В 1893 году легкий налет «вырождения и упадка» не мог причинить вреда репутации Бердслея. Издатель Фишер Анвин оценил все это и поспешил купить «Девушку и книжную лавку» в надежде, что рисунок послужит основой для превосходного плаката. Художественные возможности афишной и плакатной графики были интересной темой. В Англии признавали достижения в этой сфере на той стороне Ла-Манша и желали создать нечто подобное у себя. Такие мысли мало кому не приходили в голову в ноябре, когда в Графтонской галерее открылась, по словам Бердслея, прелестная выставка французских работ. Наряду с впечатляющим собранием произведений прикладного искусства и графики на ней были представлены несколько литографий Пьера Боннара и Эдуара Вюйяра, а также удостоившаяся больших похвал серия плакатов Эжена Грассе.
Бердслей внимательно их изучил. Его неуемное художественное любопытство разогрели воспоминания о Париже. Он просмотрел все современные афиши в Графтоне и начал искать более ранние французские работы. Обри стал собирать книжную серию «Les Artistes Célèbres», выпущенную в Париже издательством Pearson et Cie, – книги о творчестве великих и малоизвестных мастеров XVIII века: Фрагонара, Моро (просто восхитительно!), Ватто, династий Кошенов и Сент-Обенов. Он искал их работы и скоро открыл для себя магазин, где сравнительно недорого можно было купить хорошие репродукции.

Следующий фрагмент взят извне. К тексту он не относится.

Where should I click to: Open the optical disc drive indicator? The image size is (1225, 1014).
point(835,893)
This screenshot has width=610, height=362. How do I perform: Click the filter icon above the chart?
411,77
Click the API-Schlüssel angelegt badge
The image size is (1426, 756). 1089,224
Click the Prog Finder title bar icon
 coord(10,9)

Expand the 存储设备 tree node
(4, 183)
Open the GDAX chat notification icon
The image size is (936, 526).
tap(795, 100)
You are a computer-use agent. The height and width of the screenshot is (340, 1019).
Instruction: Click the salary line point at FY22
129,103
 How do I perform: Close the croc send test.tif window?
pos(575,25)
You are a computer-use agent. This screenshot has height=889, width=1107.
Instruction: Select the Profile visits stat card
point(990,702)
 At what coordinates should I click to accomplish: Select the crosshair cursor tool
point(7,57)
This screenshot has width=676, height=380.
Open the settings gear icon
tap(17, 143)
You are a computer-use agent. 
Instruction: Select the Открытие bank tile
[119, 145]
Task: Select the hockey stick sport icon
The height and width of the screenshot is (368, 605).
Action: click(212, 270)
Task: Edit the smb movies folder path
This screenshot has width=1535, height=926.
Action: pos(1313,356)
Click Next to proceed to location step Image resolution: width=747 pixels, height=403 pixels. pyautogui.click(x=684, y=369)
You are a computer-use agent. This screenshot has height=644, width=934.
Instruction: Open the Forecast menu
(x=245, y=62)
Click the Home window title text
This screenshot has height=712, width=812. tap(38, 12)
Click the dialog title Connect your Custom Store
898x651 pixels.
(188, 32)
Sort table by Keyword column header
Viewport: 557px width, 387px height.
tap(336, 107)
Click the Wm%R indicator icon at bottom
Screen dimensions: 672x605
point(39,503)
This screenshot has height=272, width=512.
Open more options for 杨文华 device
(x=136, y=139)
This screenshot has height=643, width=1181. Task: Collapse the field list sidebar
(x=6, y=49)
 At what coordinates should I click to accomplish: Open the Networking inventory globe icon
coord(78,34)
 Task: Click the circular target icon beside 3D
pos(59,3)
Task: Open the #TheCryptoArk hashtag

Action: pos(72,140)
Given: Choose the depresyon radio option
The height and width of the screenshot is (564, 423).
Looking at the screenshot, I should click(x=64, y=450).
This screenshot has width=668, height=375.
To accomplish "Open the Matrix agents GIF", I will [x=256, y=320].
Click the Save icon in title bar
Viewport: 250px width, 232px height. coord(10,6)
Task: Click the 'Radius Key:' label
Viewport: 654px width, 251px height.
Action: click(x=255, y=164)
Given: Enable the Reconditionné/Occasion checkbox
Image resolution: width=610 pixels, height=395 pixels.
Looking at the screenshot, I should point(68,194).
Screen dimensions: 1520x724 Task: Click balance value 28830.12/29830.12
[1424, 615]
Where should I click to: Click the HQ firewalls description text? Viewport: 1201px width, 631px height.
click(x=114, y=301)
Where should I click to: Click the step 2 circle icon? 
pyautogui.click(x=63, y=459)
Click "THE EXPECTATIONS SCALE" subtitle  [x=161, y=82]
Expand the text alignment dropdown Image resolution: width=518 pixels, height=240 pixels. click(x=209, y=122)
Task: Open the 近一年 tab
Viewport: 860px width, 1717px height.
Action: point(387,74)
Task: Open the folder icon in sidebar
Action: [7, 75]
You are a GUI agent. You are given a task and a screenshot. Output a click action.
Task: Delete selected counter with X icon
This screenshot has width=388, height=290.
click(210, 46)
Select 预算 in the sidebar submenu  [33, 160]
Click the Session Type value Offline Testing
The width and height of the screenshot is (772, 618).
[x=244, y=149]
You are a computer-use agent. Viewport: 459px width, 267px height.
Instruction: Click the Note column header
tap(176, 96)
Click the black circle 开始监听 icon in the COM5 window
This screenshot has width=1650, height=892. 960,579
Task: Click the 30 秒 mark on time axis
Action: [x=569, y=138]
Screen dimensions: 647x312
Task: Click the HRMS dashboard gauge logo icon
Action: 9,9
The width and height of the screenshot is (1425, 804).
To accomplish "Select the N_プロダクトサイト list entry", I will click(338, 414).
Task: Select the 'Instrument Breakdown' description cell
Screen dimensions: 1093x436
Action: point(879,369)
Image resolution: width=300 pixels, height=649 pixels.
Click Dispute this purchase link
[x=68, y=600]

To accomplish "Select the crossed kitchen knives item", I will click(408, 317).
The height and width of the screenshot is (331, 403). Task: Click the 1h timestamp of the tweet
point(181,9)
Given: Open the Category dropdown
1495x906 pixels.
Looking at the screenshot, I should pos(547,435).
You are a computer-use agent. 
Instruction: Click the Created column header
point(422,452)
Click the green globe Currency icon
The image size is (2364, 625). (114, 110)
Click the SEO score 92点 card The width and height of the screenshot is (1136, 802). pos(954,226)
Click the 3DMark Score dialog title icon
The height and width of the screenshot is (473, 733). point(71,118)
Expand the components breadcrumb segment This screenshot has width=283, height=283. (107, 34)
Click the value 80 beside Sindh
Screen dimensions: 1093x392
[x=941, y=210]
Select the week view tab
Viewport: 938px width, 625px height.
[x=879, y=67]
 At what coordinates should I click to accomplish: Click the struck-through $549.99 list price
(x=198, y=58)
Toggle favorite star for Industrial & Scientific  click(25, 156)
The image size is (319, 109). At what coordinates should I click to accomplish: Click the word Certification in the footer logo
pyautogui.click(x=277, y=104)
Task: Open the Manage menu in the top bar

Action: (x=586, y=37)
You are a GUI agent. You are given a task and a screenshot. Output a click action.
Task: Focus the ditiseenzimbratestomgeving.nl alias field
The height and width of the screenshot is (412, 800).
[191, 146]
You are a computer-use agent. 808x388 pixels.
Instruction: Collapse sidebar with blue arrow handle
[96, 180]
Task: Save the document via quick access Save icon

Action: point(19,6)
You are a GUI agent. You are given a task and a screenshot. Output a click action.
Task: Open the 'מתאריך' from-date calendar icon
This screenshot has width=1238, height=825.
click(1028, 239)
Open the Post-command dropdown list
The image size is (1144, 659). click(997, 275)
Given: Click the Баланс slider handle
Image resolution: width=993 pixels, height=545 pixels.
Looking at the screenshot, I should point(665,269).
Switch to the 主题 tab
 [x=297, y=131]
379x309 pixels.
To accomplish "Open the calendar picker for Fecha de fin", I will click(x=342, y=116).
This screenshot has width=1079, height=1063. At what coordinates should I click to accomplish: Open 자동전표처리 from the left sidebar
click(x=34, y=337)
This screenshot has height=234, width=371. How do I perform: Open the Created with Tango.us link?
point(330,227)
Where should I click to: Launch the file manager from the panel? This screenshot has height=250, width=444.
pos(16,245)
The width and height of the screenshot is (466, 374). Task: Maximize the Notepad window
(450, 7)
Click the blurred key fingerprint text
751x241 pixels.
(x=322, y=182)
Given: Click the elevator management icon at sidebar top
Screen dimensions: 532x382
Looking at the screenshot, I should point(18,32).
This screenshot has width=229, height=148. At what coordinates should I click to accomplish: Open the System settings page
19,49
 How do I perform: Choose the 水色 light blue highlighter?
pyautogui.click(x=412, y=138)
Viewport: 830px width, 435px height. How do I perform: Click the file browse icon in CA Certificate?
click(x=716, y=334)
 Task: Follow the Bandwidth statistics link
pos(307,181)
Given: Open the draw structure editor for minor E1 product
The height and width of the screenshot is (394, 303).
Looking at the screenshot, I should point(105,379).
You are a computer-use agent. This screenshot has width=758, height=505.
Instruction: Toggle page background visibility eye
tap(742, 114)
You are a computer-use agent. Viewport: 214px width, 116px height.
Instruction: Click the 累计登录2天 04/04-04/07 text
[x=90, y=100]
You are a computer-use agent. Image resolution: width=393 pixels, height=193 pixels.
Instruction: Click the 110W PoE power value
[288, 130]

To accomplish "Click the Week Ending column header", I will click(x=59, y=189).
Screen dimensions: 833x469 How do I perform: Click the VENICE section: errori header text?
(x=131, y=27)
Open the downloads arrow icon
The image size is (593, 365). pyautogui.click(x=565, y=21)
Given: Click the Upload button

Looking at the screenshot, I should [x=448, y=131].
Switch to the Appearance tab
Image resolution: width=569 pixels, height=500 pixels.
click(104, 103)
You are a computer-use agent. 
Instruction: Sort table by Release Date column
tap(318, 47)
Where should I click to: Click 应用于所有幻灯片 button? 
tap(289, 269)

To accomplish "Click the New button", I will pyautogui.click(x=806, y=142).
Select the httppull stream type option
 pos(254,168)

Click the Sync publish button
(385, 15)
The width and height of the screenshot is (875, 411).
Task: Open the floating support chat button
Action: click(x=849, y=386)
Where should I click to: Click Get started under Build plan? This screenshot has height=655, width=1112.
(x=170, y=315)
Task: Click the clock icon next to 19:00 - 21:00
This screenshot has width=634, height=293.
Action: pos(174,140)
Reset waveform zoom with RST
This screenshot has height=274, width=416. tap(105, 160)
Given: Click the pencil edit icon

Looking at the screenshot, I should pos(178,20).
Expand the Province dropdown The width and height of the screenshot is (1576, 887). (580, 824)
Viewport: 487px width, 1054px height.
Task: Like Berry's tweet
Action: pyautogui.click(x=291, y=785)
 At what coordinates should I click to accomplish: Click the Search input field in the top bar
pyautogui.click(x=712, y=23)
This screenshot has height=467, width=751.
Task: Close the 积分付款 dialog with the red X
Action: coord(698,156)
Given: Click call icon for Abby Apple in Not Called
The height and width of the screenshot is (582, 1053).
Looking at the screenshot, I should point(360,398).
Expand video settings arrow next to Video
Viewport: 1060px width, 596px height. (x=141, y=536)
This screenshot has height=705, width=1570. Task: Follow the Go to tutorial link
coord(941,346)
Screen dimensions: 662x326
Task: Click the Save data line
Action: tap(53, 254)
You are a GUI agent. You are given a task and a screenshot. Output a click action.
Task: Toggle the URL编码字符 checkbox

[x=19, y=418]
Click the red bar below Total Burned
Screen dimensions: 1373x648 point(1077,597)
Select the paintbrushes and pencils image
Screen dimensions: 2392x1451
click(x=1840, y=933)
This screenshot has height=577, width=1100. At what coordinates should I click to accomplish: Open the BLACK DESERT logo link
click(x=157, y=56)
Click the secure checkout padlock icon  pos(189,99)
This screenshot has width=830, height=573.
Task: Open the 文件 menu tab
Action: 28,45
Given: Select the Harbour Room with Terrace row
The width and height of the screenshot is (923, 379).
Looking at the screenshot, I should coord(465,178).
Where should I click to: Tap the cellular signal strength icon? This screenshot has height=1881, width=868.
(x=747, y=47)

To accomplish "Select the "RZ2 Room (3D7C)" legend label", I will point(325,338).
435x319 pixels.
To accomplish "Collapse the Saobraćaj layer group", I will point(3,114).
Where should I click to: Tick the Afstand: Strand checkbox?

Мир элегантного отдыха, созданный этими художниками, – fêtes galantes [68] и прогулок верхом, балов и фривольных сценок в будуарах – был близок воображению Бердслея. Особенно его заинтересовал Антуан Ватто, личность которого раскрывалась не только в книге из серии «Les Artistes Célèbres», но и в «Воображаемых портретах» главного идеолога эстетизма Уолтера Патера. Ватто тоже болел туберкулезом и не чуждался восточных эффектов. В своих сhinoiseries[69] он играл с ними примерно так же, как Бердслей играл с элементами японской живописи. Безусловно, влияние Ватто и его современников на Обри не могло быть мгновенным. Чтобы усвоить пройденное, требовалось время.